In case you aren’t familiar, or just discovering the vast world of Jazz, radio station WBGO put together an obit that lays it all out – here’s a taste:

“Mabern had a strong yet supple attack at the piano, with a penchant for block chords that combined McCoy Tyner’s modal coloration with the ringing affirmations of the gospel church. His upbringing in Memphis, Tenn., was always present in his style, with unshakable rhythmic assurance and a casually profound connection to the blues.

Reviewing a quartet gig by tenor saxophonist George Coleman for The New York Times in 1986, John S. Wilson wrote that Mabern’s solos were “surging, dancing explosions of huge, hammered chords, slightly softened by the staggered, hanging rhythm that Erroll Garner used or trills that echo Earl Hines.”

For more than 60 years, Mabern was a Rock-of-Gibraltar presence in modern jazz, rising to the first rank of sidemen — with Coleman, guitarist Wes Montgomery, trumpeter Lee Morgan and myriad others — and building a substantial if often undervalued body of work himself.

He made his first album, A Few Miles From Memphis, for Prestige in 1968. Fifty years later, its title track was a featured highlight of his final album, The Iron Man: Live at Smoke.

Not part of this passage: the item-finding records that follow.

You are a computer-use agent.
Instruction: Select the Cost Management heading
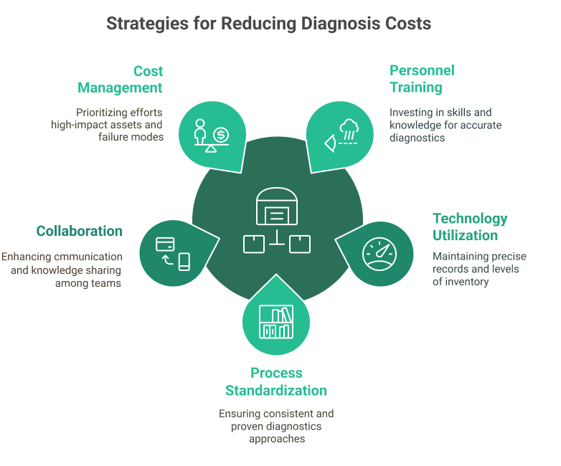tap(121, 80)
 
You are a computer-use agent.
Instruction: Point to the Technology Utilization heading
tap(470, 227)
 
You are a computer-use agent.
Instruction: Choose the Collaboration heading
tap(79, 231)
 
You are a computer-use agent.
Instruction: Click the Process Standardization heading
tap(276, 381)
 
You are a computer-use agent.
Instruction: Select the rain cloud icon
tap(349, 128)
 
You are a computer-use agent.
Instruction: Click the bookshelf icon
tap(276, 321)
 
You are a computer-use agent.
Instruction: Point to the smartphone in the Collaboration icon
tap(184, 262)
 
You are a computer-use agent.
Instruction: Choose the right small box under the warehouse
tap(299, 244)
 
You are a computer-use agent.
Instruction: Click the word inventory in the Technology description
tap(468, 282)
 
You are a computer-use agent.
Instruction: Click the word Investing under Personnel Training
tap(410, 112)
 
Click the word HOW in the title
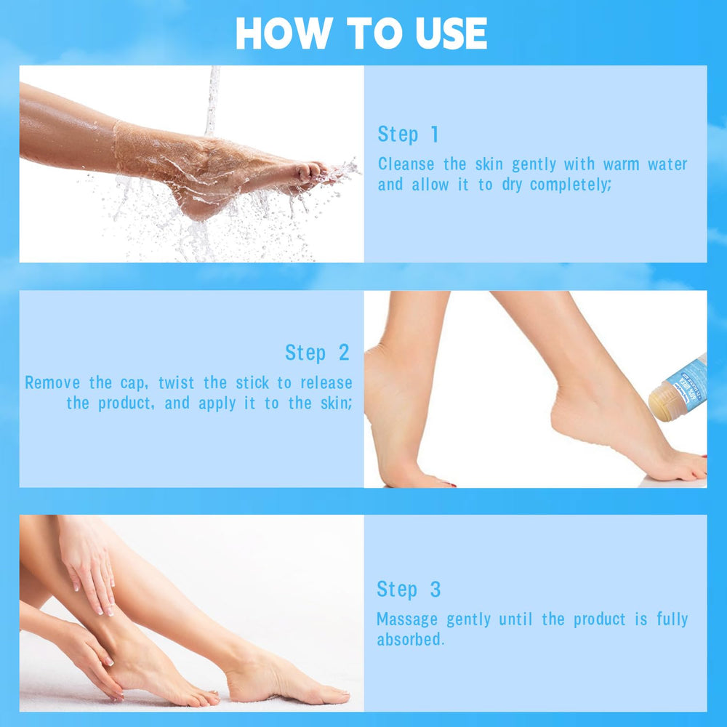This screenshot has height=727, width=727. (x=284, y=33)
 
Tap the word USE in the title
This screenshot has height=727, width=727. (x=451, y=33)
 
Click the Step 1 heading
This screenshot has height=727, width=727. (x=408, y=134)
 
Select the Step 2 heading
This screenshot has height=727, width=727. (x=317, y=353)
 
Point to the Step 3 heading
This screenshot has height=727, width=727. (x=409, y=590)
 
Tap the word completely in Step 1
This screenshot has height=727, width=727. (x=570, y=185)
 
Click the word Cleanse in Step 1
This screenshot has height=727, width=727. (x=406, y=164)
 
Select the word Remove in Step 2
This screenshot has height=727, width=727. (x=52, y=383)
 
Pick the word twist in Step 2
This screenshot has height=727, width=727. (x=176, y=383)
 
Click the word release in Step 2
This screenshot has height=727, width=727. (x=326, y=383)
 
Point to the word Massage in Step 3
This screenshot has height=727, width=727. (x=407, y=619)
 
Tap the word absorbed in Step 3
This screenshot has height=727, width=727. (x=410, y=640)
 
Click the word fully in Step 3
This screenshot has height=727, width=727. (x=672, y=619)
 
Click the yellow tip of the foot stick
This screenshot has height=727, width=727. (x=660, y=401)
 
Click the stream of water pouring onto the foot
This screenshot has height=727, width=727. (x=212, y=101)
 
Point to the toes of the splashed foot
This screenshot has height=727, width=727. (x=316, y=172)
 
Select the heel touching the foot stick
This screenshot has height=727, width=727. (x=570, y=408)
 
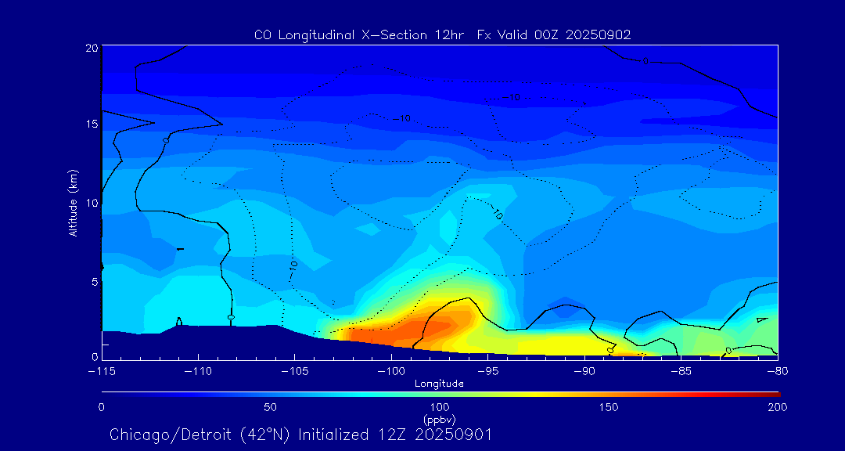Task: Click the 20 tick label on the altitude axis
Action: [91, 48]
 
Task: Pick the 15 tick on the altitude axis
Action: [91, 125]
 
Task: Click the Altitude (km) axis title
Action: [74, 203]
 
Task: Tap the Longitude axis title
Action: [439, 384]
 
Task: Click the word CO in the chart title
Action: [263, 34]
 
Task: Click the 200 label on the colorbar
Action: [777, 407]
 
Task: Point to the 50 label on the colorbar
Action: [271, 407]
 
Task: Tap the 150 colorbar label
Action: [608, 407]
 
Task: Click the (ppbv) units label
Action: [439, 419]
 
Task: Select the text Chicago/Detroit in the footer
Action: [164, 435]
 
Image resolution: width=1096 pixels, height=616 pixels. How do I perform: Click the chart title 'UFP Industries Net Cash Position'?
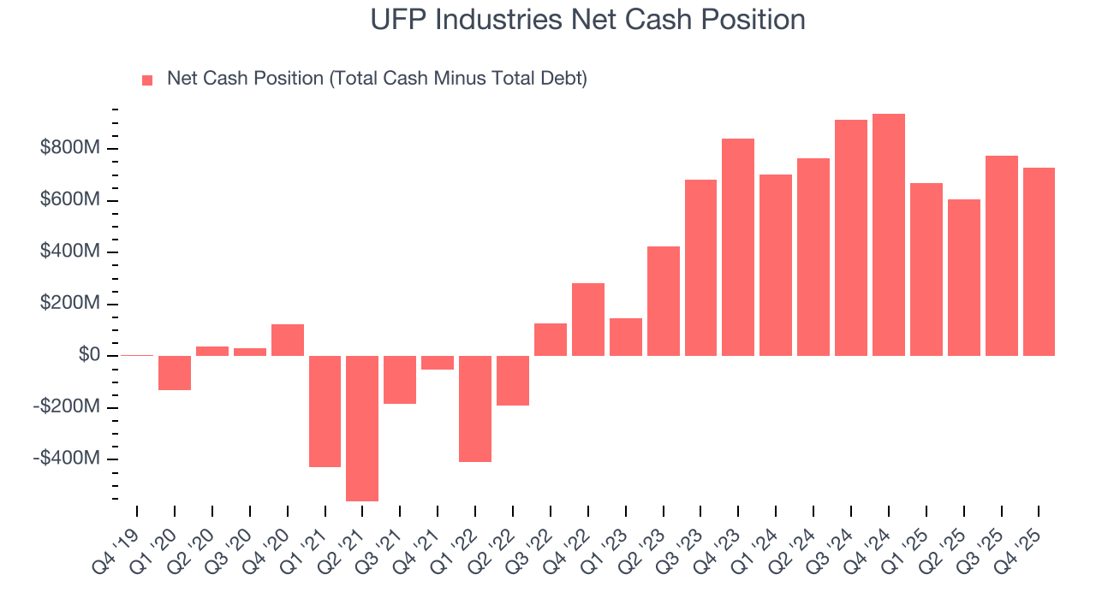[587, 19]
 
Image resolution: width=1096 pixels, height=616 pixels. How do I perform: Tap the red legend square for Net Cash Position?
[147, 80]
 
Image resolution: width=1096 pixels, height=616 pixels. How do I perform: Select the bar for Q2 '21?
[362, 428]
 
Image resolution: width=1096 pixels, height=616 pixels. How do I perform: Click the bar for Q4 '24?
[889, 234]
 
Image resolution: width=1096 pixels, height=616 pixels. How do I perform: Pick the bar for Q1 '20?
[175, 372]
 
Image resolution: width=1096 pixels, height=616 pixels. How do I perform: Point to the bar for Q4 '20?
[288, 340]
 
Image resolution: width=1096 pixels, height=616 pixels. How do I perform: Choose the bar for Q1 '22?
[475, 408]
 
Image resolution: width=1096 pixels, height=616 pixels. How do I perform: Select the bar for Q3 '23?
[700, 267]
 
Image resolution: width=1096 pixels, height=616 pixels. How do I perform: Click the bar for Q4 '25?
[1039, 261]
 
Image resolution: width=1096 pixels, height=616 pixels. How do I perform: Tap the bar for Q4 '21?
[438, 363]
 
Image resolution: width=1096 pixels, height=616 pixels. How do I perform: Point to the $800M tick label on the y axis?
[70, 149]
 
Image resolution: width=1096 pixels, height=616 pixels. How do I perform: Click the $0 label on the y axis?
[89, 355]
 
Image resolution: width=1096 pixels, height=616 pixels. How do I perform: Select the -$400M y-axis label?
[67, 459]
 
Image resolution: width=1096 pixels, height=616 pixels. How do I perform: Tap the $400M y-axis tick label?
[70, 252]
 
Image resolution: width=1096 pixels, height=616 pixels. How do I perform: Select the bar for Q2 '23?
[664, 300]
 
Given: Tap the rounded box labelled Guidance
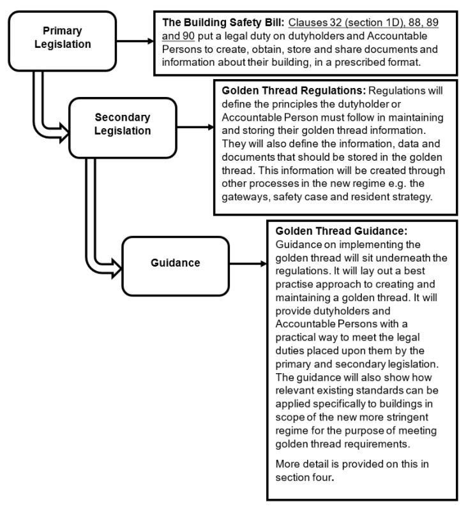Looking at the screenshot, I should point(176,263).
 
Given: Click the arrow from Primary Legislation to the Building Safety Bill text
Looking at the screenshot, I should point(135,41).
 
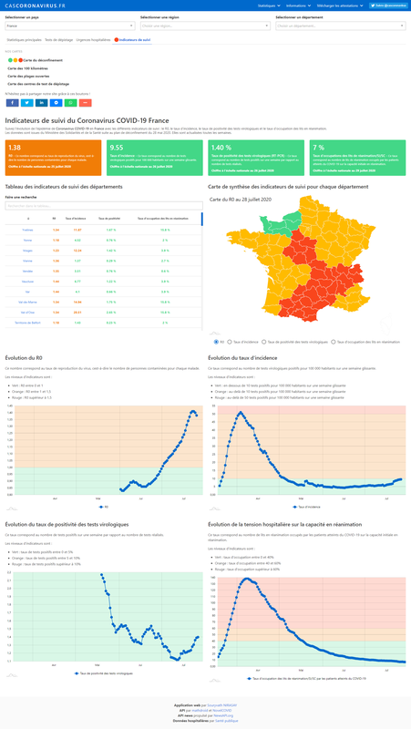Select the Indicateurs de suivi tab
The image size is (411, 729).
133,41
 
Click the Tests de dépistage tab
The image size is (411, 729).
58,41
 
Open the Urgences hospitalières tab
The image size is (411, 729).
94,41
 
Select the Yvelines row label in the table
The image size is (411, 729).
27,230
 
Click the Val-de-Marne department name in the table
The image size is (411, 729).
27,300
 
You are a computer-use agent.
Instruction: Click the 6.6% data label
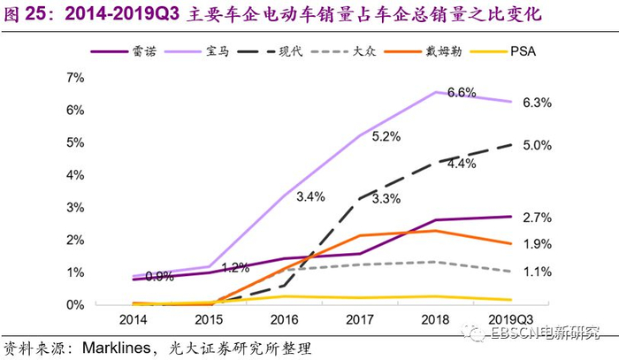coord(462,93)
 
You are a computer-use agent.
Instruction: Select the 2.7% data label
coord(538,217)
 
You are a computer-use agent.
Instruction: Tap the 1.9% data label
coord(538,243)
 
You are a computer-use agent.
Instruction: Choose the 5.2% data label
coord(386,136)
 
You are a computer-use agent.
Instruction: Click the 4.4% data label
coord(462,163)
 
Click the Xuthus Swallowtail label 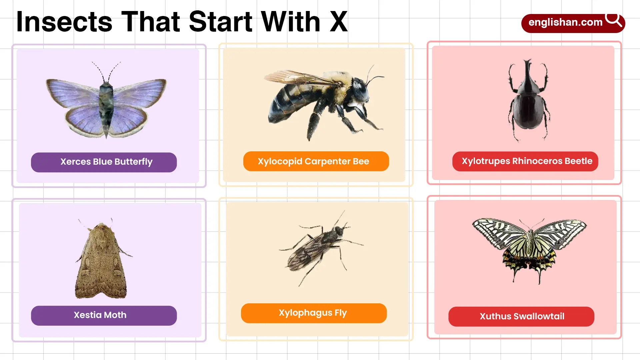point(521,316)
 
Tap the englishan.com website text point(565,22)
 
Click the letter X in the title point(339,22)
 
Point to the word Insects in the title point(64,22)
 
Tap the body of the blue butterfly point(106,107)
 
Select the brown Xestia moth point(101,263)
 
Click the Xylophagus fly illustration point(317,247)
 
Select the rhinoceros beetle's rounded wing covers point(529,112)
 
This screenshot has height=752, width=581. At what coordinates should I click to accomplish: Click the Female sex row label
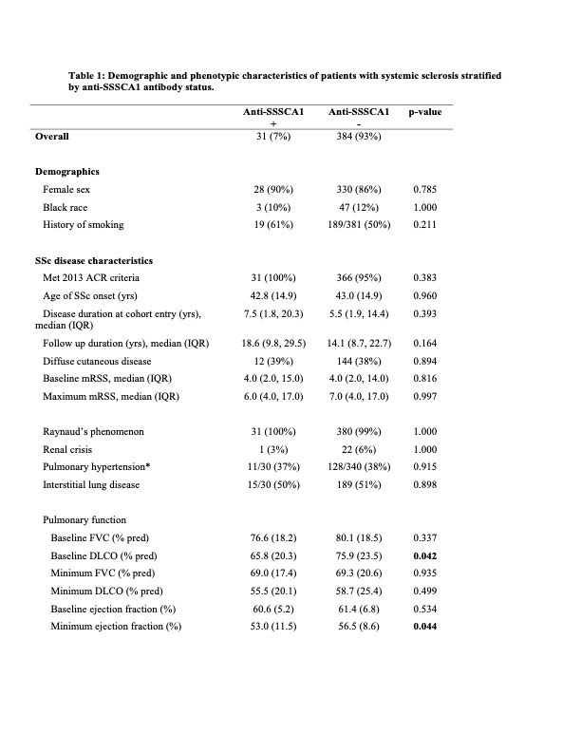point(67,190)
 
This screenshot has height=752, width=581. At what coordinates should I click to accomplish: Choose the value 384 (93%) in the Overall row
point(359,138)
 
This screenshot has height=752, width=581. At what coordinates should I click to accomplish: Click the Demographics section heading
point(67,172)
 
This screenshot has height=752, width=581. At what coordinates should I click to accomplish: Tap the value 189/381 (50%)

Released on Smoke Sessions, The Iron Man features tenor saxophonist Eric Alexander, bassist John Webber and drummer Joe Farnsworth — younger musicians with whom he worked closely and often over the last quarter-century”.

You can catch the whole obit here (wbgo.org).

Sad loss, but grateful for the prodigious body of recordings he has left for fans-yet-to-be to discover and for the rest of us to be reminded.